Опускаю анализ письма и сцены обнаружения трупа – он, после сказанного, ничего не добавляет концептуально, хотя существенно усиливает аргументацию.

Только несколько слов о главе «У Тихона». Глава не может быть использована для анализа наравне с основным текстом: она недоработана, Ставрогин там иной, чем в основном тексте романа. Но само преступление Николая Ставрогина показательно именно как доведение до логического предела фигуры ироника.

Того, чего испугался Свидригайлов,– растленной и развратной малолетней, не испугался Ставрогин. Он именно не насиловал, а совращал, добивался, чтобы та сама его ласкала и целовала – хотя и ему на минуту это стало неприятно.

Ставрогин перешагнул предел, поставленный для Свидригайлова – и, видимо, по Достоевскому, последний предел. Абсолютная ирония получила свое воплощение, и выяснилась невозможность существования человека, неизбежность его гибели при такой эмоционально-ценностной ориентации.

Заключение Предложенная система, как мне кажется, отражает давно назревшее в литературоведении стремление вновь включить так называемую «художественную культуру» в общекультурный – бытийственный – план, из которого она долго и последовательно вычленялась (на это были свои причины, и в этом был свой смысл). Науке о литературе известны многие способы подхода к литературному произведению. В сущности, они распадаются на два главных пути:

рассматривать свой предмет как нечто автономное, замкнутое, самодостаточное;

рассматривать свой предмет в системе его связей с некоторым более крупным образованием («реплика» в системе культуры, создание определенного художника, произведение определенного стиля и т. п.) Предложенный здесь подход позволяет одновременно увидеть произведение и как «маленькую вселенную», «модель мира», и как часть общекультурного бытия, связанную не только (и не столько) с тем, что обычно называют «культурными ценностями», но с самим способом существования человека в мире.

Различать мироориентации важно даже для того, чтобы понять, кто на самом деле что говорит, потому что совершенно разные, часто прямо противоположные мысли можно высказать почти одними и теми ж словами. Одни и те же слова в разных ценностных ориентациях соответствуют разным понятиям и представлениям. Например, «идеал» – для романтика и героя. А в других ценностных ориентациях слова могут не содержать вообще никаких понятий, быть пустыми, «опустошенными». Например, тот же «идеал» в эпике и иронии.
○ ○ ○ ○
--- ЗАДАНИЯ ---
- A) Подставьте «по существу» вместо «концептуально» и приведите часть отрывка, начиная с «Опускаю анализ письма» и заканчивая «предела фигуры ироника.».
- B) Перепишите записи, начиная со строки, где есть «Given: Open Rafael Mesquita's ORCID icon», и до конца записей включительно, в виде таблицы Markdown со столбцами «Номер» и «Строка». Пустые строки и изображения в ответ не включайте.
Текст и записи никак не связаны друг с другом.

Записи для указания на текст и элементы
○ ○ ○ ○
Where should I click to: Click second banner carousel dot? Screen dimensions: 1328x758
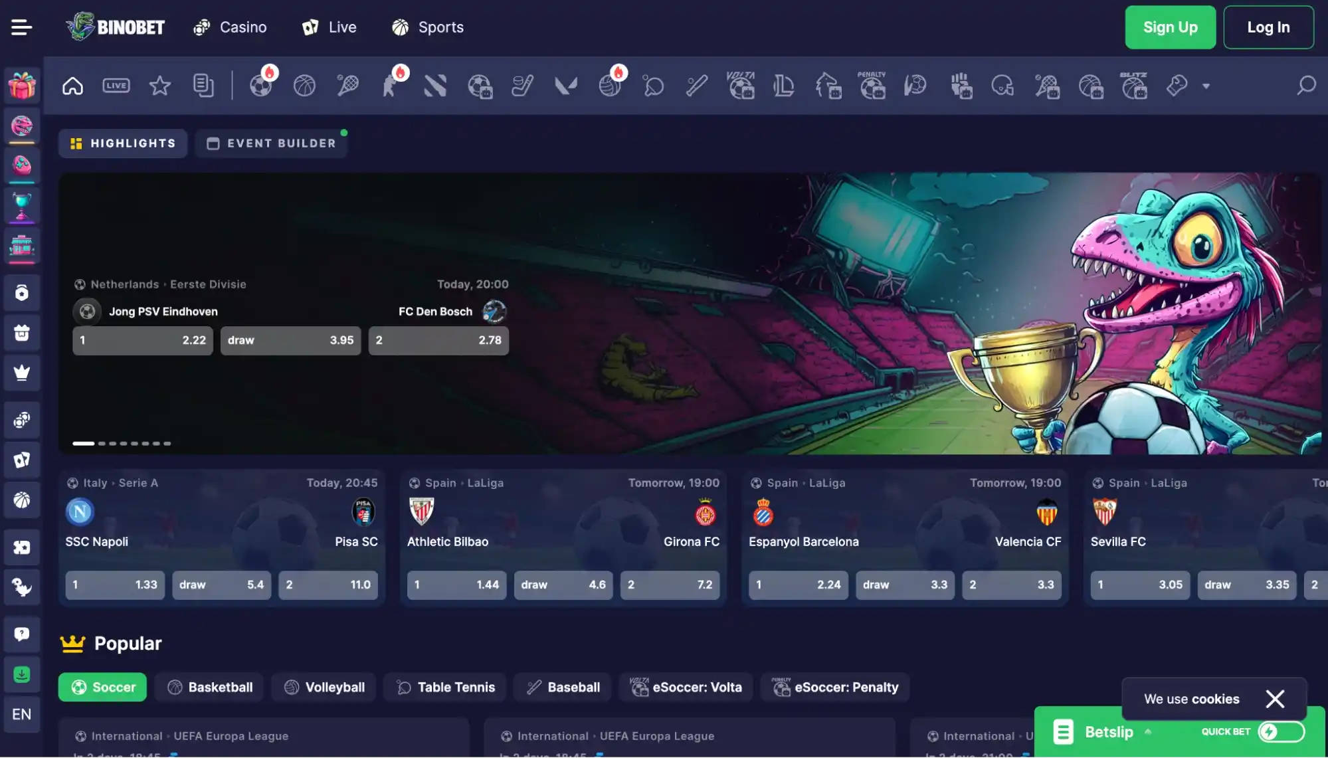pos(102,443)
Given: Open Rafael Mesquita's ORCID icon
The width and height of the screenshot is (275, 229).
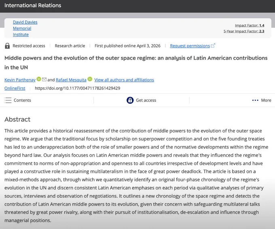Looking at the screenshot, I should (x=90, y=79).
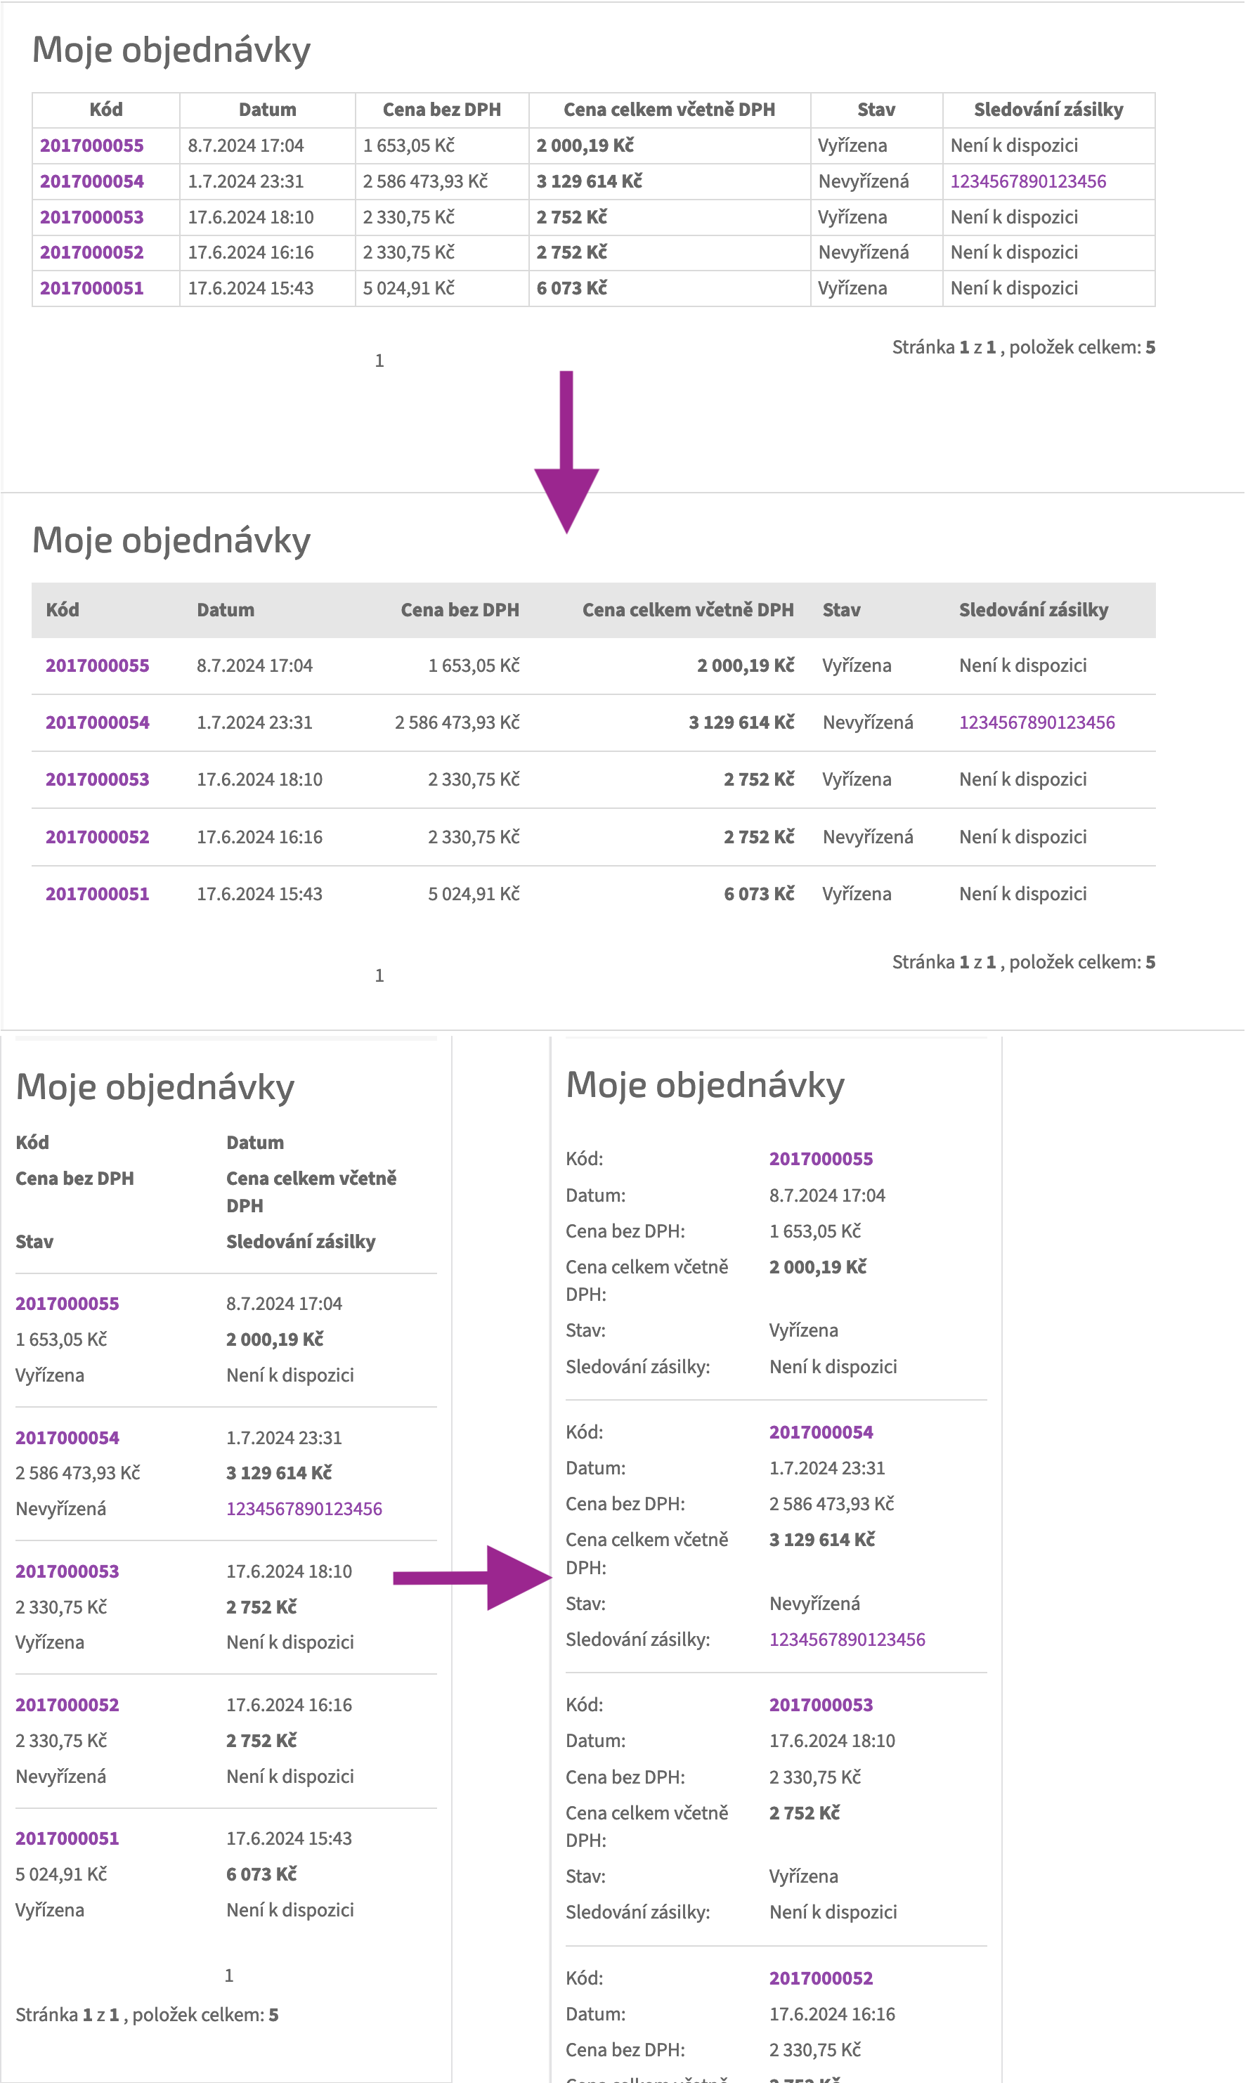Open order 2017000055 in bottom-left mobile view
The image size is (1248, 2083).
coord(67,1303)
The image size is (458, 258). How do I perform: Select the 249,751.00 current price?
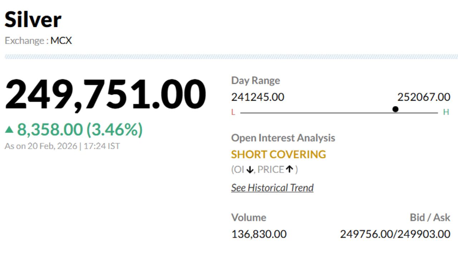(105, 94)
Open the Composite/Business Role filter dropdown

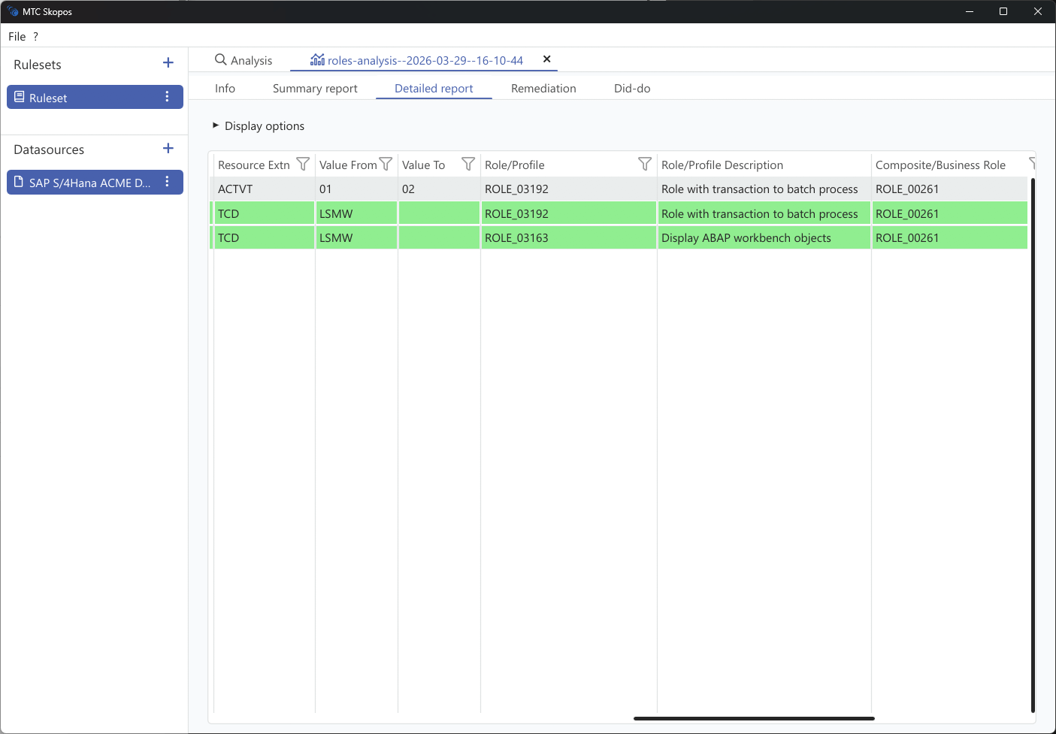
○ ○ ○ ○
--- ОТВЕТЫ К ЗАДАНИЯМ ---
- A)
Опускаю анализ письма и сцены обнаружения трупа – он, после сказанного, ничего не добавляет по существу, хотя существенно усиливает аргументацию.

Только несколько слов о главе «У Тихона». Глава не может быть использована для анализа наравне с основным текстом: она недоработана, Ставрогин там иной, чем в основном тексте романа. Но само преступление Николая Ставрогина показательно именно как доведение до логического предела фигуры ироника.

- B)
| Номер | Строка |
|---|---|
| 1 | Given: Open Rafael Mesquita's ORCID icon |
| 2 | The width and height of the screenshot is (275, 229). |
| 3 | Looking at the screenshot, I should (x=90, y=79). |
| 4 | Open order 2017000055 in bottom-left mobile view |
| 5 | The image size is (1248, 2083). |
| 6 | coord(67,1303) |
| 7 | The image size is (458, 258). How do I perform: Select the 249,751.00 current price? |
| 8 | (105, 94) |
| 9 | Open the Composite/Business Role filter dropdown |